И все же из всех средств сделать карьеру самым надежным в России во все времена оставалась протекция. Она вполне заменяла собою не только ум, но, кажется, даже и саму гениальность — так что если необходимо было дать вступавшему на поприще государственной службы дельный совет, то, без сомнения, должно было бы сказать: «Надейтесь не столько на способности свои, сколько на протекцию. Несмотря на все ваши достоинства, старайтесь укрыться под крылышко этой благодетельной волшебницы; если у вас есть протекция — вы гений, вы на все способны, вы скоро пойдете вперед, но если у вас протекции нет — вы дурак набитый, вы ровным счетом ничего не значите, решительно ничего не знаете, никуда не годитесь, вы никогда не выиграете по службе».

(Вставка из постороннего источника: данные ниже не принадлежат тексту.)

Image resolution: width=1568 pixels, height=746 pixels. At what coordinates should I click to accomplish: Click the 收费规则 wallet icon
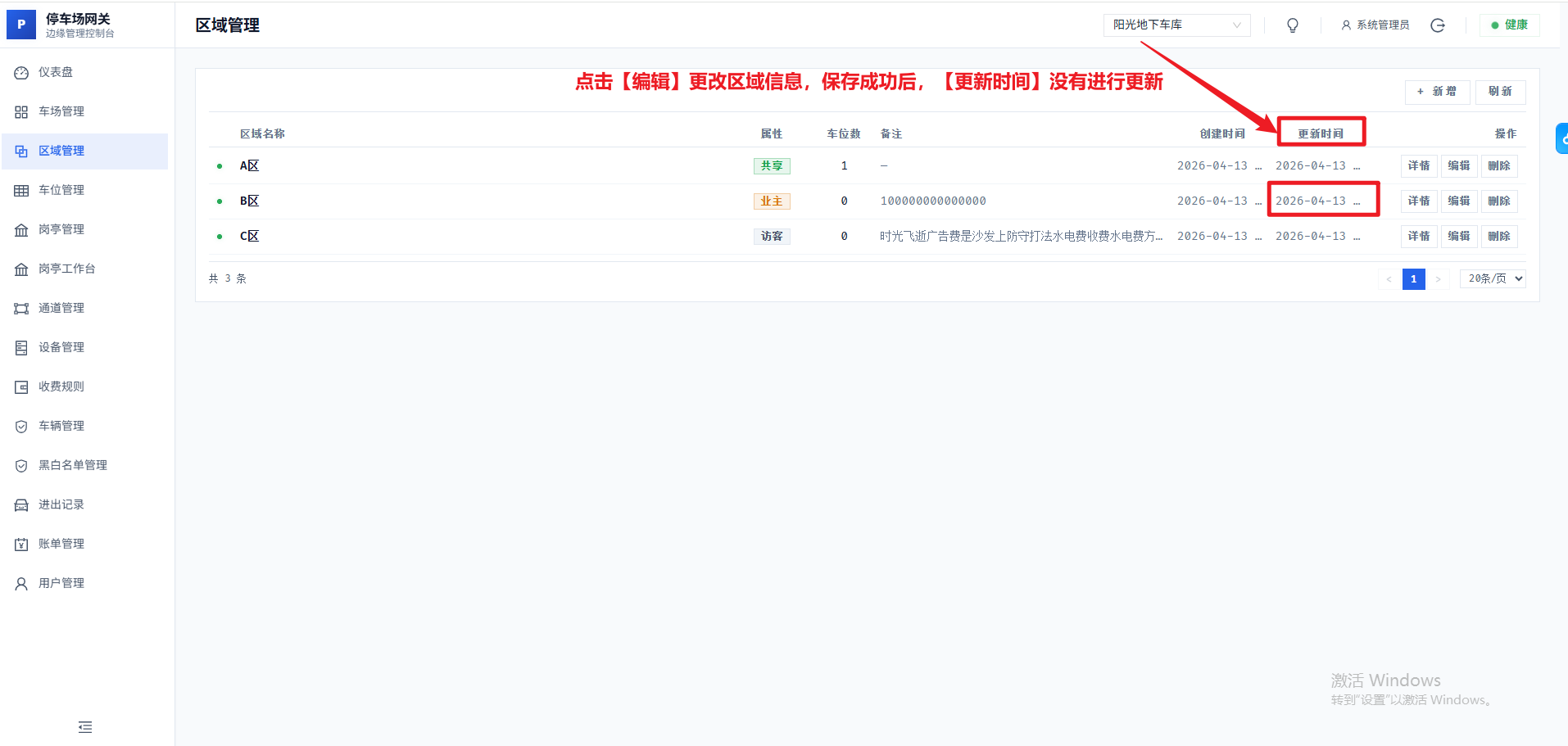click(x=21, y=387)
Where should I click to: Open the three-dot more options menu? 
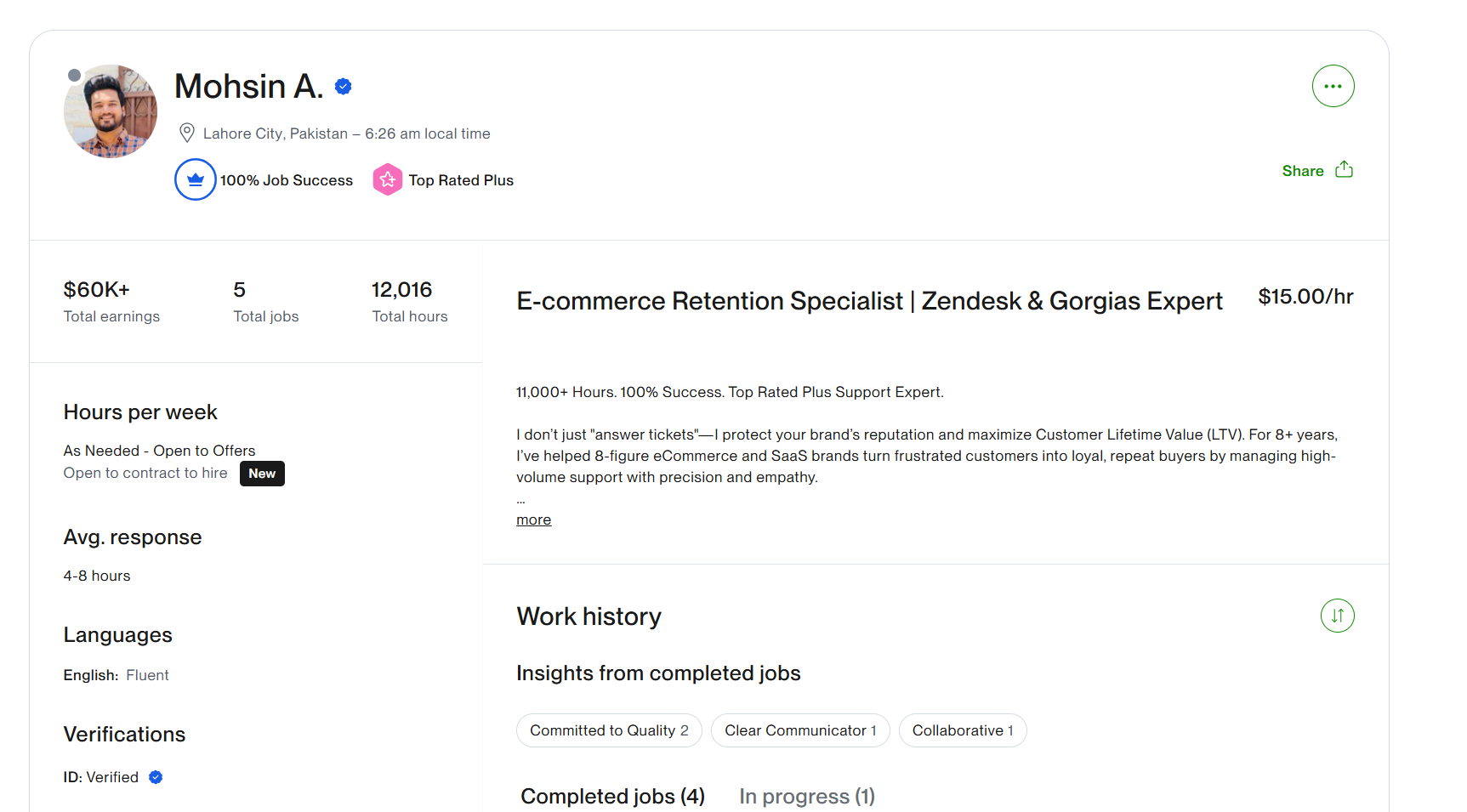[1333, 86]
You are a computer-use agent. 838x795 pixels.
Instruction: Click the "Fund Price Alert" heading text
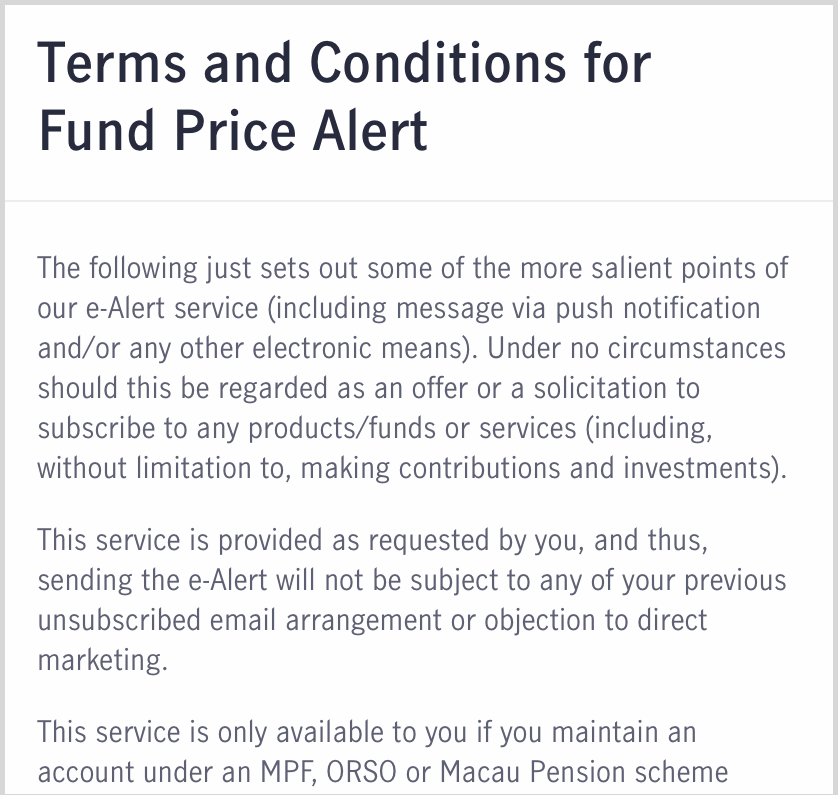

Нельзя сказать, что покровительством со стороны какой-либо высокопоставленной особы в России слишком гордились, однако не особенно это покровительство и скрывали, принимая его как злую необходимость. Рекомендательные письма поступавшим на службу были в моде, но их нередко считали ясным свидетельством бездарности рекомендуемого, отсутствия в нем каких-либо талантов и способностей. Вот образчик типичного для конца XVIII столетия рекомендательного письма. Писано оно Иваном Петровичем Архаровым, братом Николая Петровича Архарова, который занимал в первый год правления императора Павла должность генерал-губернатора Петербурга и славился нечеловеческим усердием в исполнении самых причудливых капризов его величества. «Любезный друг, Петр Степанович! — обращался И. П. Архаров к своему доброму знакомому, столичному сановнику. — Доброго соседа моего сын Николай отправляется для определения в статскую службу. Он большой простофиля и худо учился, а потому и нужно ему покровительство. Удиви милость свою, любезный друг, на моем дураке, запиши его в свою канцелярию и при случае не оставь наградить чинком или двумя, если захочешь, — мы на это не рассердимся. Жалованья ему полагать не должно, потому что он его не стоит, да и отец его богат, а будет и еще богаче, потому что живет свиньей». В результате юноша был не только определен на службу, но и с самого начала стал быстро продвигаться по ней, получив в течение ближайших трех лет три чина.
Карьера Сперанского была в начале своем столь же стремительной. Через три месяца после своего вступления в гражданскую службу, а точнее 5 апреля 1797 года, экспедитор генерал-прокурорской канцелярии титулярный советник Михайло Сперанский был возведен в чин коллежского асессора (восьмого класса в Табели о рангах), дававший потомственное дворянство. Еще через девять месяцев — 1 января 1798 года — он стал надворным советником. Спустя восемь с половиной месяцев — 18 сентября 1798 года — коллежским советником[2]. По прошествии пятнадцати месяцев Сперанский был пожалован в статские советники — в чин пятого класса в Табели о рангах. Случилось это 8 декабря 1799 года. Одновременно с этим чином Михайло получил назначение на должность правителя канцелярии Комиссии о снабжении резиденции припасами, которую должен был отправлять, оставаясь на службе в генерал-прокурорской канцелярии[3]. Председателем данной Комиссии был наследник престола великий князь Александр Павлович, а ее членами — генерал-прокурор и Санкт-Петербургский военный губернатор.